本日8月15日は終戦記念日である。ここでは、この日に観るにふさわしく、そして現代にも通ずる普遍的な問題も関わる、第二次世界大戦にまつわる出来事を描いた映画を、5作品に絞って紹介しよう。

◆1:『日本のいちばん長い日』(1967)

 1945年8月14日正午の会議から、翌日の15日正午に玉音放送がされるまでの24時間を追ったサスペンスドラマだ。圧倒されるのは、その“熱量”。登場人物たちの衣装や顔には汗がにじみ出ていて、口から唾を飛ばし、怒鳴りまくり、己の正当性を訴えるために奔走する。クーデターを起こそうとする青年将校、冷静ではいられなくなる政府高官たち、それぞれの思惑と行動は熱気に満ちている以上に狂気的でもある。

 決定的な時間が差し迫っている中、巨大な問題に立ち向かい、火花を散らし合う極限状態の人間たちの姿は、エンターテインメントとして圧倒的に面白く、2時間半超えの上映時間であっても全く退屈することはない。歴史の裏にあった文字通りに命がけだった彼らの行動を追いながら、「一歩間違えば、この時に終戦を実現できなかったかもしれない」という“あり得た歴史”を考えてみるのもいいだろう。後の『シン・ゴジラ』(2016)にも強い影響を与えた、パワフルな映画の醍醐味を堪能できる名作中の名作である。

 なお、本作はAmazonプライムビデオで現在見放題であり、同サービスでは同じく岡本喜八監督作品の『独立愚連隊』『独立愚連隊西へ』『殺人狂時代』『激動の昭和史 沖縄決戦』もラインナップに入っている。そちらも合わせて観てみるのも良いだろう。

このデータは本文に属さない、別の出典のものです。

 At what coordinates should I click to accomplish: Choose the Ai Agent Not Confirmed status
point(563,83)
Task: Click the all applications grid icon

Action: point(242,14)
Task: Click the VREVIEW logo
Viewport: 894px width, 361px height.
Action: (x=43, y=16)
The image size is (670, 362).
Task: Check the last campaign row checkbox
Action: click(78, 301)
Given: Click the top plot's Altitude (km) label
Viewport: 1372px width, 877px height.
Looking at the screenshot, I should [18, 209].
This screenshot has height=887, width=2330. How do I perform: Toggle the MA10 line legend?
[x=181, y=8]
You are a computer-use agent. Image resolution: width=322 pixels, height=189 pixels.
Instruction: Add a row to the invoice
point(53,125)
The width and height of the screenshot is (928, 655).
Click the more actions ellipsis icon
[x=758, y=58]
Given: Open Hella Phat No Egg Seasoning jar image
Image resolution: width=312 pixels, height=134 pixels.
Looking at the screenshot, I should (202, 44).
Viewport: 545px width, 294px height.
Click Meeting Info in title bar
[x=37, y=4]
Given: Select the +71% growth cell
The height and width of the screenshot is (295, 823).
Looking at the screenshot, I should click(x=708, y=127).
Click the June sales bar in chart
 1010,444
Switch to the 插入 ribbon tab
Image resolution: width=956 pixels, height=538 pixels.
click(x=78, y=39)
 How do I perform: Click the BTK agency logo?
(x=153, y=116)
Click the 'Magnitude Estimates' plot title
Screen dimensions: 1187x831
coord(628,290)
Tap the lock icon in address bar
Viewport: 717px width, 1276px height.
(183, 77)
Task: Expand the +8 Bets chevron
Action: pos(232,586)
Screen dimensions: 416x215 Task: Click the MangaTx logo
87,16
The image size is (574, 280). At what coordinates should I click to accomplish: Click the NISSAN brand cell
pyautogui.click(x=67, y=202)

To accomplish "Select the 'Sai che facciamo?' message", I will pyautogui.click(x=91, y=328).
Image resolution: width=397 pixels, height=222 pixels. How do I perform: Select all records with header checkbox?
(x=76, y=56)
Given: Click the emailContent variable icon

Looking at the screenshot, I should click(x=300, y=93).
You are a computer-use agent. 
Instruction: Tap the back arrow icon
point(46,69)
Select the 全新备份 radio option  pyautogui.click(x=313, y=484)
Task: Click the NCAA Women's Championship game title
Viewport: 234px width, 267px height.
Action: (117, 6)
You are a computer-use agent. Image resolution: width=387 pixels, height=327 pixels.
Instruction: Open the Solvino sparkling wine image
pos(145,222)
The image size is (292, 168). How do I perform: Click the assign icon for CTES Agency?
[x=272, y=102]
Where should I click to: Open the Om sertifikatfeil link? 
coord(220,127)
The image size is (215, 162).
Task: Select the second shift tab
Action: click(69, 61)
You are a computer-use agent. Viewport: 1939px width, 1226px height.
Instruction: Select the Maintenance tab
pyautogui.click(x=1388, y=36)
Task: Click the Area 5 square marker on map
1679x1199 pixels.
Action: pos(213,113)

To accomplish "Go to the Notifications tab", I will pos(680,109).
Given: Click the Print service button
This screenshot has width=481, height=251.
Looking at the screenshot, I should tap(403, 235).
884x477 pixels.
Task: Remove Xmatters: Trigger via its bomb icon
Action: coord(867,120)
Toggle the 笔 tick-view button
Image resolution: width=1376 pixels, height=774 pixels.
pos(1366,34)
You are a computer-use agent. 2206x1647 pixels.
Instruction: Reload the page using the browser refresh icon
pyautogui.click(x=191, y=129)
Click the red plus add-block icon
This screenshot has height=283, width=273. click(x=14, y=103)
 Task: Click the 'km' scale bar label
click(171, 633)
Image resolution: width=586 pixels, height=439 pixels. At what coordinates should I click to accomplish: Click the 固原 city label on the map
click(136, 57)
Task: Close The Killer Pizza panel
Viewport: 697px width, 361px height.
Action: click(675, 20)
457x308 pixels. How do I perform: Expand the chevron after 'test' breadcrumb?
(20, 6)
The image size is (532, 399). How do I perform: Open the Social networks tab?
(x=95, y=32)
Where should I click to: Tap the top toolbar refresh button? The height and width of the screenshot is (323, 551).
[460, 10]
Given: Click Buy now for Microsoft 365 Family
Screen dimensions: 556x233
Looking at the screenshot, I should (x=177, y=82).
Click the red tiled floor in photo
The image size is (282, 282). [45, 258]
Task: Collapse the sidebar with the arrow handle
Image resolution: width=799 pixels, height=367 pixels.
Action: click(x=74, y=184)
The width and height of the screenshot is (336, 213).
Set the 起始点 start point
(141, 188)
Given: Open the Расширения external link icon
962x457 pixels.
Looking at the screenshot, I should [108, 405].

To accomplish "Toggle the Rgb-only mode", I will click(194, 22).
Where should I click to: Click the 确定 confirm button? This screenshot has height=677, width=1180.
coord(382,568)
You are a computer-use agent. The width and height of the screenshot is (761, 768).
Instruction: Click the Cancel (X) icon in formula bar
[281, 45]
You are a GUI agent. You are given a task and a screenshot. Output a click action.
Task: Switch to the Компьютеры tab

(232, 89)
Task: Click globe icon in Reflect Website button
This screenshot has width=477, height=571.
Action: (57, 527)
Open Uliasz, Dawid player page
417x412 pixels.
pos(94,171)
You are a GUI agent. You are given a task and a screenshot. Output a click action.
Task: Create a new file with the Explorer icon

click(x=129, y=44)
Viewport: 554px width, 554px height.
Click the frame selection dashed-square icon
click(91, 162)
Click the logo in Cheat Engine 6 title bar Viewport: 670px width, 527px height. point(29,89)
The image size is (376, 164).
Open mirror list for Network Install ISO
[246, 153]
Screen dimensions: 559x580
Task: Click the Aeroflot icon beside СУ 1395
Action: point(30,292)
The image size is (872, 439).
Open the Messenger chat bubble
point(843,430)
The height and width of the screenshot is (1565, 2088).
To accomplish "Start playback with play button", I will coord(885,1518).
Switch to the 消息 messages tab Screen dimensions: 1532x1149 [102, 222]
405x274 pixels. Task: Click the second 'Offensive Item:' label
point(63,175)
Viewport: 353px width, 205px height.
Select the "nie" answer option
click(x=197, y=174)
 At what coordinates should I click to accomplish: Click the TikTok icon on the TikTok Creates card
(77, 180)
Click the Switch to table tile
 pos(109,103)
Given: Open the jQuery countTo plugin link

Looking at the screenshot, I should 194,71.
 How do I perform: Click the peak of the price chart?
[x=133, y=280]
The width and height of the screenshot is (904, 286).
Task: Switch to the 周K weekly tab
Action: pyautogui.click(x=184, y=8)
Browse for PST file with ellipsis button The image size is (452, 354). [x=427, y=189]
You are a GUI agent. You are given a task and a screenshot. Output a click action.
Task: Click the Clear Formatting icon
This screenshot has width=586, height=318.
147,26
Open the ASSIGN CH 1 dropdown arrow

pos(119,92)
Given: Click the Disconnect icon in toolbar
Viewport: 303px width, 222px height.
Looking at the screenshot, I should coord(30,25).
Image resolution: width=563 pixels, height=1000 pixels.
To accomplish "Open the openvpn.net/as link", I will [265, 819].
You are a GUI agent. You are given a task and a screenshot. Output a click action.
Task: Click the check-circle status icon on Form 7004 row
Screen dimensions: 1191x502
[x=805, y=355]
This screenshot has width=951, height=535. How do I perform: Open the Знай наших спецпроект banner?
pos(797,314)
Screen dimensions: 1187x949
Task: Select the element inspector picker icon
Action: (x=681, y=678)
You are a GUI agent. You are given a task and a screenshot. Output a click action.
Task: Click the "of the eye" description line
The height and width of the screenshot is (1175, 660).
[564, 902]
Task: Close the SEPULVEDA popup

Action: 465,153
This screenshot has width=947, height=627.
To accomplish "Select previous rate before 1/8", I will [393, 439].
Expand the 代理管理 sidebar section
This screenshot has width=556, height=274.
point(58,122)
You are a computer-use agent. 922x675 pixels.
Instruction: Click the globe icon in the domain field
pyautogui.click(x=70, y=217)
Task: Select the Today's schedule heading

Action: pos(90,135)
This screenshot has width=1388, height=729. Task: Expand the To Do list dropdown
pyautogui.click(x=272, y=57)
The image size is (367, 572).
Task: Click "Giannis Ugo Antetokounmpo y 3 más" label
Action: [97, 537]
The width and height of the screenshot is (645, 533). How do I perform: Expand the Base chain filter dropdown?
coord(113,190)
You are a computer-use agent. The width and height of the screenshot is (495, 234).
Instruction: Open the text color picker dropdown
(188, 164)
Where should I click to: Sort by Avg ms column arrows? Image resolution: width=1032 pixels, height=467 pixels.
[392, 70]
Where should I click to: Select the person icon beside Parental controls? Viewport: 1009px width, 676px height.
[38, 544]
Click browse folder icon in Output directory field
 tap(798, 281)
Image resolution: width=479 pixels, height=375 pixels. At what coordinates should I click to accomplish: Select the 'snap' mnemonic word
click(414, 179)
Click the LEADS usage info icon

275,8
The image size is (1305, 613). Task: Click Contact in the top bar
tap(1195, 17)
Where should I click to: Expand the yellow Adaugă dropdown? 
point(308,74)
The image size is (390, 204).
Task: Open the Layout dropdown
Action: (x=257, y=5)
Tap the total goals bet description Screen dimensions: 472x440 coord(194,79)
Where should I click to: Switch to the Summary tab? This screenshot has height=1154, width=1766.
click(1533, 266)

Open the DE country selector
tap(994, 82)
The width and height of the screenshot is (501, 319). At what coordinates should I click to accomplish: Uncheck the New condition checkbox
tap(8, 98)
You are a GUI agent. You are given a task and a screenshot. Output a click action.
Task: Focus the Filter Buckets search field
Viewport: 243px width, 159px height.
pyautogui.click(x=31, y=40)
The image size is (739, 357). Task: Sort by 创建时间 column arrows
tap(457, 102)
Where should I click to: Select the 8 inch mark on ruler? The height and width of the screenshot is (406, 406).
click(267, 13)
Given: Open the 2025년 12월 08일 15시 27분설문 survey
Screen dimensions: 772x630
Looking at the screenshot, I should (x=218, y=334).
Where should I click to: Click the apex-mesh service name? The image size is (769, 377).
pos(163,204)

岡本監督の良い意味での極端でクセの強い作風、そして画面から伝わる熱気は、今観ても鮮烈なものとして映るはずだ。

◆2:『海辺の映画館 キネマの玉手箱』(2020)

©2020「海辺の映画館―キネマの玉手箱製作委員会/PSC

 こちらは現在劇場で公開中の映画であり、4月10日に亡くなった大林宣彦監督の遺作であると同時に、その集大成的な作品となっている。カラフルというよりもビビッドな配色、合成で作られた摩訶不思議な舞台、早いカット割りで怒涛の勢いのセリフと情報が繰り出されるといった独特すぎる作風は、大林監督作品を観たことがないという方にとって(観慣れている人でも)びっくりしてしまうことは必至だ。今回は劇中で「映画とはそもそも不自然なものなのだ」という言及すらあり、巨匠が最後に一切の遠慮をせずに、己の作家性を全開にした映画を作り上げたことがわかる。

 物語は、閉館を目前にした映画館オールナイト興行で“日本の戦争映画大特集”を観ていた3人の若者がスクリーンの世界に入ってしまい、戊辰戦争日中戦争沖縄戦、そして原爆投下前夜の広島など様々な戦地を体験するというもの。映画の中に入って冒険するのは『ラスト・アクション・ヒーロー』(1993)のようであり、同じ俳優がそれぞれの時代で違う役を演じているのは『クラウド アトラス』(2012)のようでもある。戦争の愚かさや残酷性は、その戦争の歴史と共に進歩を続けていた映画でこそ表現し得るという、大林監督の矜持も感じさせる。

 事実、大林監督は本作について「これはキネマ(映画)の持つ途方もない愉しさと、そこから学び得る歴史の悲しみを、我々の想像力によって無限に味わいつくそうと仕組まれた、超娯楽作の1本」であると語っている。出来上がったのは、約3時間という上映時間をたっぷりと使った、SFやミュージカルやラブストーリーはたまたエロスやバイオレンスまで、様々なジャンルミックスされた映画という娯楽の満漢全席、まさにタイトル通りの“キネマの玉手箱”のような内容だ。ぜひ映画館で、反戦と平和、矛盾に満ちた人間の悲喜劇もしっかり打ち出した、巨匠のラストメッセージを受け取ってほしい。

◆3:『火垂るの墓』(1988

 言わずと知れた有名な作品であり、戦時中の幼い兄妹の悲劇の物語として受け取られている方は多いだろう。本作は“全体主義”の観点からも、非常に重要なメッセージが投げかけられていたということを、ここで提言しておきたい。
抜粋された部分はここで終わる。